▸ **EXERCISE DETAILS**
What's needed is an exact copy of the lines from the one that contains "[Share on Vk] (848, 704)" to the end of the data below, leaving the pictures out.

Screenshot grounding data
»»

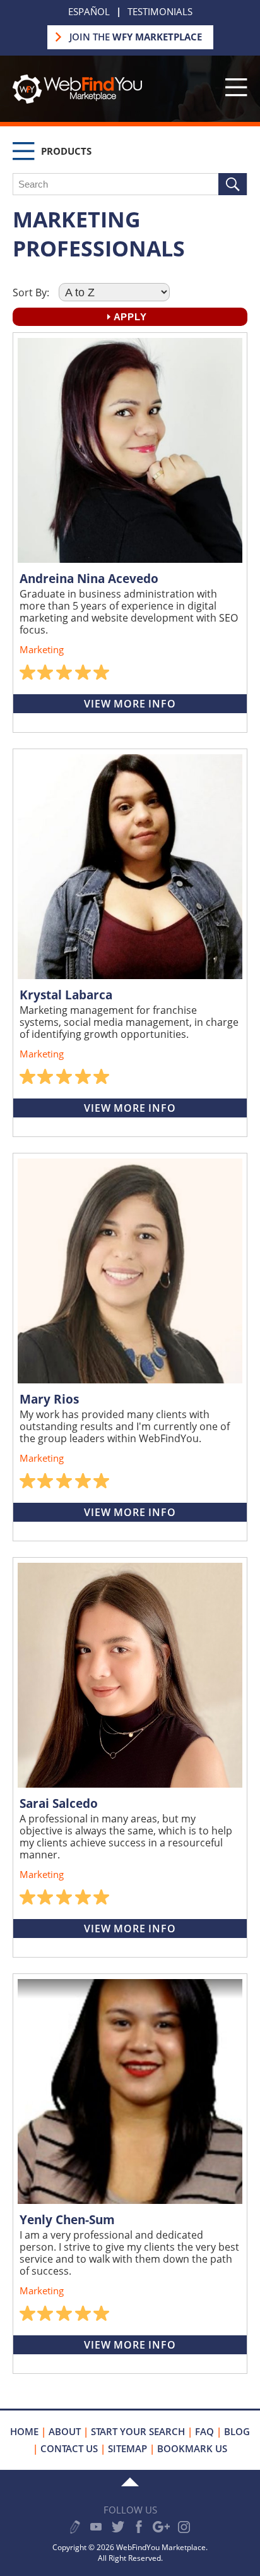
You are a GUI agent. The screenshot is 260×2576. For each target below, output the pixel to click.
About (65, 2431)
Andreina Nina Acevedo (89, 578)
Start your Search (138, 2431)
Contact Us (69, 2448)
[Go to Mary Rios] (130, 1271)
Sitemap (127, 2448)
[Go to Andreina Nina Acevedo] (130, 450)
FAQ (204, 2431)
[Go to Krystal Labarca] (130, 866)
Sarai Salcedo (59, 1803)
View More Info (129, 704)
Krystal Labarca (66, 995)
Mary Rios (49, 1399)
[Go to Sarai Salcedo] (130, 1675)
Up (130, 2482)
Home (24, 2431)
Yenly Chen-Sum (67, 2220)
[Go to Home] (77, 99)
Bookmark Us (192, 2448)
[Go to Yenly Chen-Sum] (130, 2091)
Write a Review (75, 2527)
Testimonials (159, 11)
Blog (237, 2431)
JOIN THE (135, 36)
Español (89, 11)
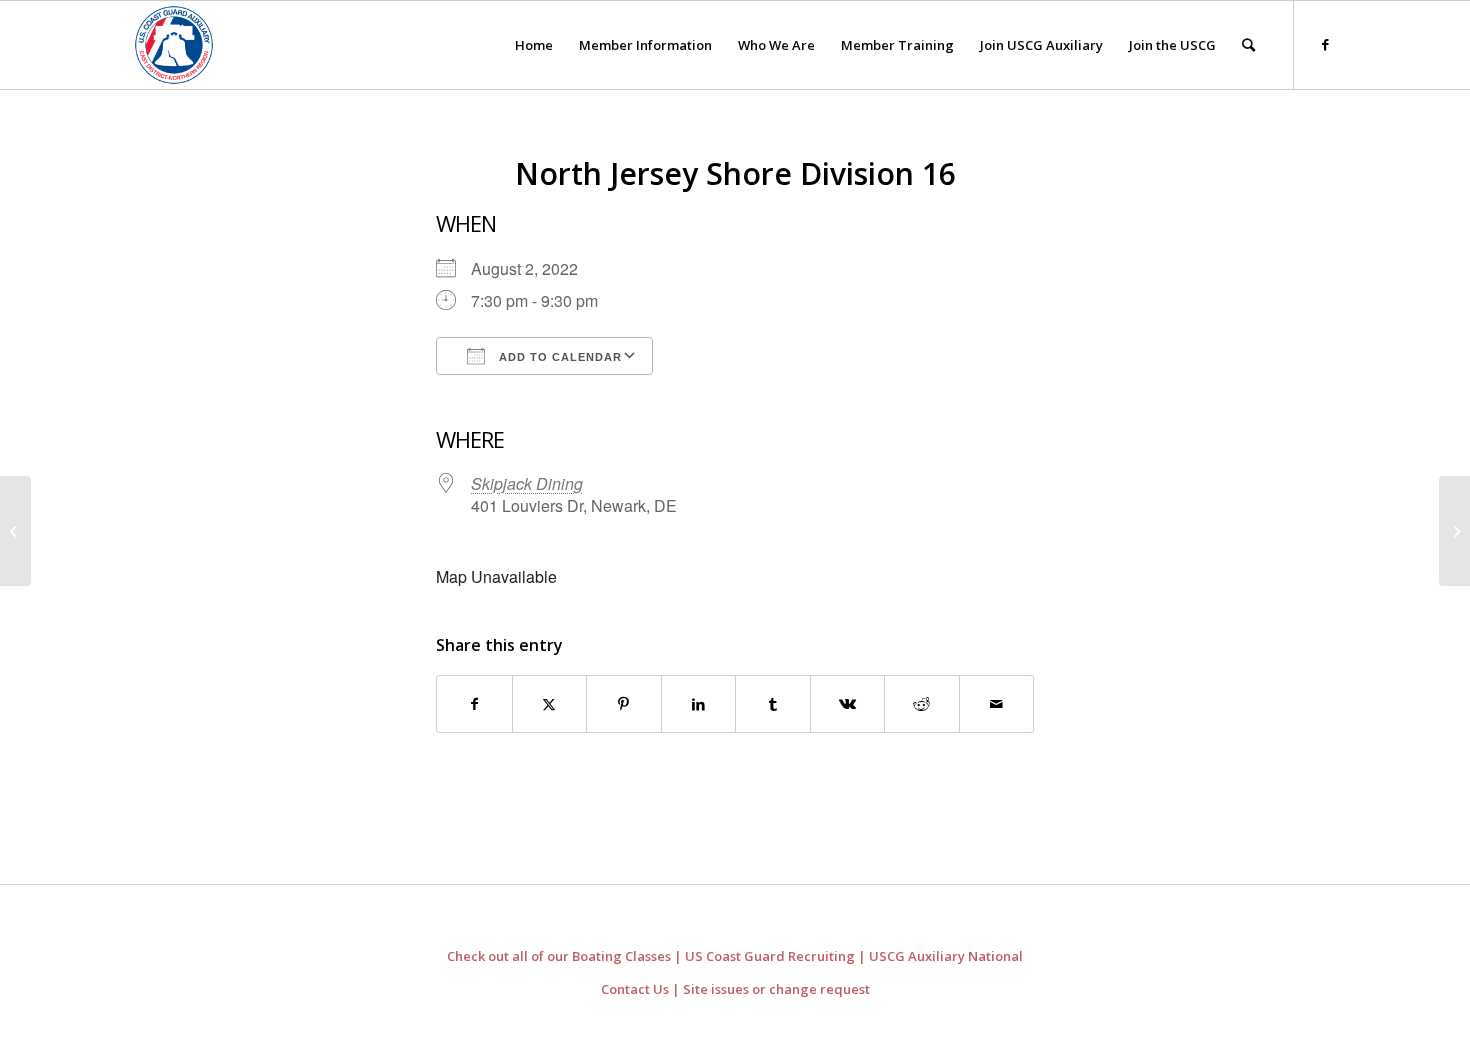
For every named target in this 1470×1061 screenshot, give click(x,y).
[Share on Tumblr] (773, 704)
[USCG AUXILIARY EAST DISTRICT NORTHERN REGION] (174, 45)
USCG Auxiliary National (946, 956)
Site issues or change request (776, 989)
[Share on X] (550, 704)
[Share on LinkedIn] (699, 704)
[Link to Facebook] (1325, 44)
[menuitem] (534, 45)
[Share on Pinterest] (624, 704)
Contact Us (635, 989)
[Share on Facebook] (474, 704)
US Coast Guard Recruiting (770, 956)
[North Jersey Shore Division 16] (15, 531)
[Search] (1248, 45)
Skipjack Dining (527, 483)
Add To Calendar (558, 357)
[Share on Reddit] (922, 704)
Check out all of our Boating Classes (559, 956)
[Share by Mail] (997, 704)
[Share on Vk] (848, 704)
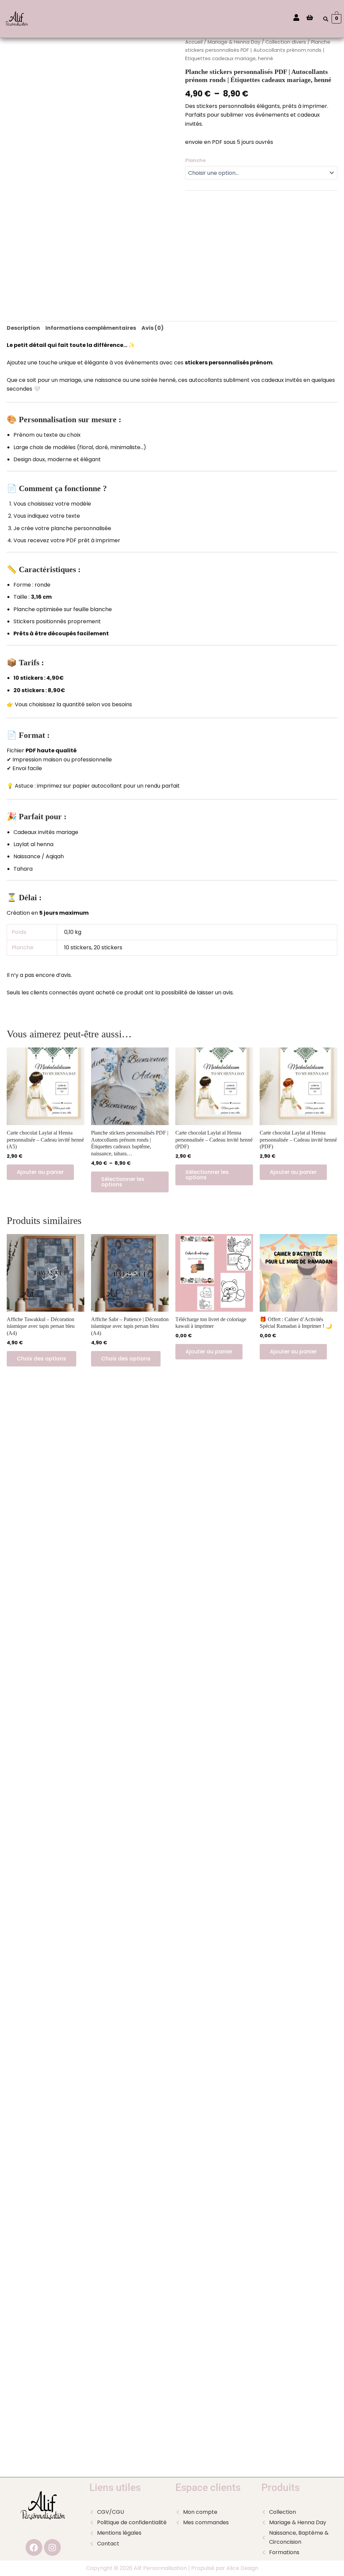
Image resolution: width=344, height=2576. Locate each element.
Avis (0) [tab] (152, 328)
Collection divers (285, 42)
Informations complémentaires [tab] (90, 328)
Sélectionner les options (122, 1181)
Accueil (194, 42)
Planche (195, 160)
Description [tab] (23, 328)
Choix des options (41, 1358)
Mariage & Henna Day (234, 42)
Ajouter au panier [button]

««

▸ **TASK SOLUTION**
[Share on Vk] (848, 704)
Image resolution: width=344, height=2576. Locate each element.
Avis (0) [tab] (152, 328)
Collection divers (285, 42)
Informations complémentaires [tab] (90, 328)
Sélectionner les options (122, 1181)
Accueil (194, 42)
Planche (195, 160)
Description [tab] (23, 328)
Choix des options (41, 1358)
Mariage & Henna Day (234, 42)
Ajouter au panier [button]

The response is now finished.